Dataset entries
<<<<
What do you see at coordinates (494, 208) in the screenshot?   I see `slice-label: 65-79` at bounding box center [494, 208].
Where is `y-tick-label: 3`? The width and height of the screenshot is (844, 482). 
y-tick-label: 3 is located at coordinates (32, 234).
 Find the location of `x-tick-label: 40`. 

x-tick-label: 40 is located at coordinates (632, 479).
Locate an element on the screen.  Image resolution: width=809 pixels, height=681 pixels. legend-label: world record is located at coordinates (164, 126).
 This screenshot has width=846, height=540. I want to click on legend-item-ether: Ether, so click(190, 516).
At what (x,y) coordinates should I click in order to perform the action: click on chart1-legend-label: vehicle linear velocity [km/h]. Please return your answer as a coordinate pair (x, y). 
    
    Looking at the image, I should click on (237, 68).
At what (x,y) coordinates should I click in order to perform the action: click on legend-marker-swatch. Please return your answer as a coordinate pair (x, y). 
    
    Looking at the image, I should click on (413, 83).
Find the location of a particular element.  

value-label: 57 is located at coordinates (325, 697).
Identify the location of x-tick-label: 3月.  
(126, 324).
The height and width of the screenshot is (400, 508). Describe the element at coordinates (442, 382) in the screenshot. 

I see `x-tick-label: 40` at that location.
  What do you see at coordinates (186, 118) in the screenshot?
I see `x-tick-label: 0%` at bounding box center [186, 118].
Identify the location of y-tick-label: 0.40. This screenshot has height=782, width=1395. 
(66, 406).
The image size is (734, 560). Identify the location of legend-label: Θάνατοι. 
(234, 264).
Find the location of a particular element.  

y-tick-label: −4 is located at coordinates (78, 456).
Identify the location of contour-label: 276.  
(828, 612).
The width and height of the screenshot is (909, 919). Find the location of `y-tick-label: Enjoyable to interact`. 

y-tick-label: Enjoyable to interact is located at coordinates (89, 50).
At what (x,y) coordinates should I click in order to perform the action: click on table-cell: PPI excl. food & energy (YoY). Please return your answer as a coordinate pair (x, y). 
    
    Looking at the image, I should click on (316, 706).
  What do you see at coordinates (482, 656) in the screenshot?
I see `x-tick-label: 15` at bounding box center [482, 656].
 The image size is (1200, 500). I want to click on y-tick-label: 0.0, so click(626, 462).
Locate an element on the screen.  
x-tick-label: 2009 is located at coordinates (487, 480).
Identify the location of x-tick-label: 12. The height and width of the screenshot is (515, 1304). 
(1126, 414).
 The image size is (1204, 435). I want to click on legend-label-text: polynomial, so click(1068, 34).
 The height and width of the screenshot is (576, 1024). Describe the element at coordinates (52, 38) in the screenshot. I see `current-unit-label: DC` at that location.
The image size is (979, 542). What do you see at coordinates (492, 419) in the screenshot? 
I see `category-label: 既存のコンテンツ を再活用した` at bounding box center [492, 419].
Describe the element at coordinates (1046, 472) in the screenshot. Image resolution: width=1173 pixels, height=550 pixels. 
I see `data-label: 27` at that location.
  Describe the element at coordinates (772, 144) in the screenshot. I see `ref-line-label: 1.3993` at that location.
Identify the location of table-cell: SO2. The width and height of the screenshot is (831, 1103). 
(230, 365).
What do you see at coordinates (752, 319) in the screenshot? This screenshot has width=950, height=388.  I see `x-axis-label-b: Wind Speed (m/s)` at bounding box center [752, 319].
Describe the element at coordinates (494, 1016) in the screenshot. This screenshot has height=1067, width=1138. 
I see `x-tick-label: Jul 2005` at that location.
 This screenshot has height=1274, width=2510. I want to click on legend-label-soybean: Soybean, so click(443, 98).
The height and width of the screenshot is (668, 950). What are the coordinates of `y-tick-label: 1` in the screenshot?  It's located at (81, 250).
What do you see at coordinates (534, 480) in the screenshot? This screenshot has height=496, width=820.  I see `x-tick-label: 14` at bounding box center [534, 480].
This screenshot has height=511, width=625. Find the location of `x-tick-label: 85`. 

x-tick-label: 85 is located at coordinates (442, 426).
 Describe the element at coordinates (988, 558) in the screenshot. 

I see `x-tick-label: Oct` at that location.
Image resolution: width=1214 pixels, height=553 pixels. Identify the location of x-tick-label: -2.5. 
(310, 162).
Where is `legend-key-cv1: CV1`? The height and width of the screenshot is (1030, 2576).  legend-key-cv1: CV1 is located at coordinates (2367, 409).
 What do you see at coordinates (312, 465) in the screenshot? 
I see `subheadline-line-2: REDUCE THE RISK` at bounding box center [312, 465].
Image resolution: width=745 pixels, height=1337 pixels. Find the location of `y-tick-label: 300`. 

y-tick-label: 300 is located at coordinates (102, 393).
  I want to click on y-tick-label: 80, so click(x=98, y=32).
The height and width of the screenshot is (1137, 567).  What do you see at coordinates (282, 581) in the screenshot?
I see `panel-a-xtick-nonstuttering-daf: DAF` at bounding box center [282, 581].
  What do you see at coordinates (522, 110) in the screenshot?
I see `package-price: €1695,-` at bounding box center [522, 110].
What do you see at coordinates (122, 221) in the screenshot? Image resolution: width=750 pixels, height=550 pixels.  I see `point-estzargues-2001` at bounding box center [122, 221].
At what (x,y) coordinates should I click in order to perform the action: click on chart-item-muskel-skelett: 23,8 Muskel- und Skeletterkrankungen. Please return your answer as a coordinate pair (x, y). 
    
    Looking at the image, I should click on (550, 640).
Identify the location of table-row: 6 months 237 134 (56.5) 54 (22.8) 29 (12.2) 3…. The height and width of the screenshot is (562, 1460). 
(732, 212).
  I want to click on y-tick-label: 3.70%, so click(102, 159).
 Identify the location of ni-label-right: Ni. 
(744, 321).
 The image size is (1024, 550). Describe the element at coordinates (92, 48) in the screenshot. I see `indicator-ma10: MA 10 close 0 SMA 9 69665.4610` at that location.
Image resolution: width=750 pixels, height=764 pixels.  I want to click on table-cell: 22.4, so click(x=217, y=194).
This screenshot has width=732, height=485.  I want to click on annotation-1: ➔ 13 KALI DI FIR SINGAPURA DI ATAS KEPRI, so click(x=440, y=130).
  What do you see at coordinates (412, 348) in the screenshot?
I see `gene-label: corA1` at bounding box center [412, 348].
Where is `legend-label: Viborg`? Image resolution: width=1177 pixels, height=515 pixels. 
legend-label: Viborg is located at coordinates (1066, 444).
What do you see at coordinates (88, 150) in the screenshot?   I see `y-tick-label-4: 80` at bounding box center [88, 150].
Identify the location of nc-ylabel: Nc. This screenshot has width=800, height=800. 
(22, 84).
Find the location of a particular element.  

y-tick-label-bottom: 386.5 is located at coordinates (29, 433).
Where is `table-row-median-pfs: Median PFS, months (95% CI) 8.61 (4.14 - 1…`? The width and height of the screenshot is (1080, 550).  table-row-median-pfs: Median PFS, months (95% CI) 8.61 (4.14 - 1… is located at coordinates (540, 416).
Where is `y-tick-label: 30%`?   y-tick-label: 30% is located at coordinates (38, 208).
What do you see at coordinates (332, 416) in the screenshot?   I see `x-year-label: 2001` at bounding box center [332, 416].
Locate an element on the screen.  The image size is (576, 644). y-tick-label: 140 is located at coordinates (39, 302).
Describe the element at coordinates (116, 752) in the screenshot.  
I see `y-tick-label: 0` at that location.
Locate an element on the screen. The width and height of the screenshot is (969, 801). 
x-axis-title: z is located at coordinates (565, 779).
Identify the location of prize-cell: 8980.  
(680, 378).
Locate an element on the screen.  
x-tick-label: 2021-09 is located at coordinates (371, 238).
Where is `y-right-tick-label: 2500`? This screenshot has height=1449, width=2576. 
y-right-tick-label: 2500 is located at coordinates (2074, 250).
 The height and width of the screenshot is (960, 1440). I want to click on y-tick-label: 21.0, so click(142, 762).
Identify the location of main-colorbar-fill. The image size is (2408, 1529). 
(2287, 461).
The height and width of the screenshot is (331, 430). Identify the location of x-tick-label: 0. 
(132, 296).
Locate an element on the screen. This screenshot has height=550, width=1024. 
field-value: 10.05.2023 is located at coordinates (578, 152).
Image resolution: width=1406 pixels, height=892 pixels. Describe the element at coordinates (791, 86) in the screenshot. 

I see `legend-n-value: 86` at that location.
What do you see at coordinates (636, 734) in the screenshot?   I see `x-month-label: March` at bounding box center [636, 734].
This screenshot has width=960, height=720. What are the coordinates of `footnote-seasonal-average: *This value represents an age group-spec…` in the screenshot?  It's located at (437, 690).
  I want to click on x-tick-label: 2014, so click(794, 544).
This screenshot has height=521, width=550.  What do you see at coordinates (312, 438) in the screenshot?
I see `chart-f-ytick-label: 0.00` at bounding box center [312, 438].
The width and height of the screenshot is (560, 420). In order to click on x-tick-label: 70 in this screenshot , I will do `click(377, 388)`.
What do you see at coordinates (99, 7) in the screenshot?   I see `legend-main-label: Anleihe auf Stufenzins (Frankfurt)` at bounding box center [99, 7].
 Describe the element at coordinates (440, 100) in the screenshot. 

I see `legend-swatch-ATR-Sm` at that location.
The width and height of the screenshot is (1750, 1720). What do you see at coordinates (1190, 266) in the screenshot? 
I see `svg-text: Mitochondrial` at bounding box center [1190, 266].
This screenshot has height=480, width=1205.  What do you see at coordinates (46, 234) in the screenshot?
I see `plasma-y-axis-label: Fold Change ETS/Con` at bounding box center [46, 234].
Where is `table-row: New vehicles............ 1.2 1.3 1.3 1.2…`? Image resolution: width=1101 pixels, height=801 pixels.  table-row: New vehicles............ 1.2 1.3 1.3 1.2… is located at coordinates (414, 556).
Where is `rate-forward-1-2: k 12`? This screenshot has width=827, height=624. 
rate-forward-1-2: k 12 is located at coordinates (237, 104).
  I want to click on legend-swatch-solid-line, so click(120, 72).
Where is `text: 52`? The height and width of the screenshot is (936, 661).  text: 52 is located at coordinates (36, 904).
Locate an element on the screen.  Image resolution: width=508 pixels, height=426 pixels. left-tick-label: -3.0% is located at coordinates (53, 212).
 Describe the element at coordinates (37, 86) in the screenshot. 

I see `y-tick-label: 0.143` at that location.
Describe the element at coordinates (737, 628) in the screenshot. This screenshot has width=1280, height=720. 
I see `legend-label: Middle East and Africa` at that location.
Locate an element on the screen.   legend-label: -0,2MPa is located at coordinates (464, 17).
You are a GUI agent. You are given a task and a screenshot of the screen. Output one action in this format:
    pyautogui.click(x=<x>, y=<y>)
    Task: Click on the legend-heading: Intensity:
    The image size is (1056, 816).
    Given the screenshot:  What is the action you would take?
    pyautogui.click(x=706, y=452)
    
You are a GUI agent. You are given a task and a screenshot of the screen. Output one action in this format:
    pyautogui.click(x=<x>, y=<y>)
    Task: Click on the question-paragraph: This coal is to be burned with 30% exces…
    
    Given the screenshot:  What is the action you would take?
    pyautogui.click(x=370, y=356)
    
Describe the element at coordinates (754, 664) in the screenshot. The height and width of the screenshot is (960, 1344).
>>>>
## Assignment
Please repeat the lines above exactly, everything from the line containing "has height=1449, width=2576." down to the line containing "What do you see at coordinates (636, 734)".

## Response area
Where is `y-right-tick-label: 2500`? This screenshot has height=1449, width=2576. 
y-right-tick-label: 2500 is located at coordinates (2074, 250).
 The height and width of the screenshot is (960, 1440). I want to click on y-tick-label: 21.0, so click(142, 762).
Identify the location of main-colorbar-fill. The image size is (2408, 1529). 
(2287, 461).
The height and width of the screenshot is (331, 430). Identify the location of x-tick-label: 0. 
(132, 296).
Locate an element on the screen. This screenshot has height=550, width=1024. 
field-value: 10.05.2023 is located at coordinates (578, 152).
Image resolution: width=1406 pixels, height=892 pixels. Describe the element at coordinates (791, 86) in the screenshot. 

I see `legend-n-value: 86` at that location.
What do you see at coordinates (636, 734) in the screenshot?   I see `x-month-label: March` at bounding box center [636, 734].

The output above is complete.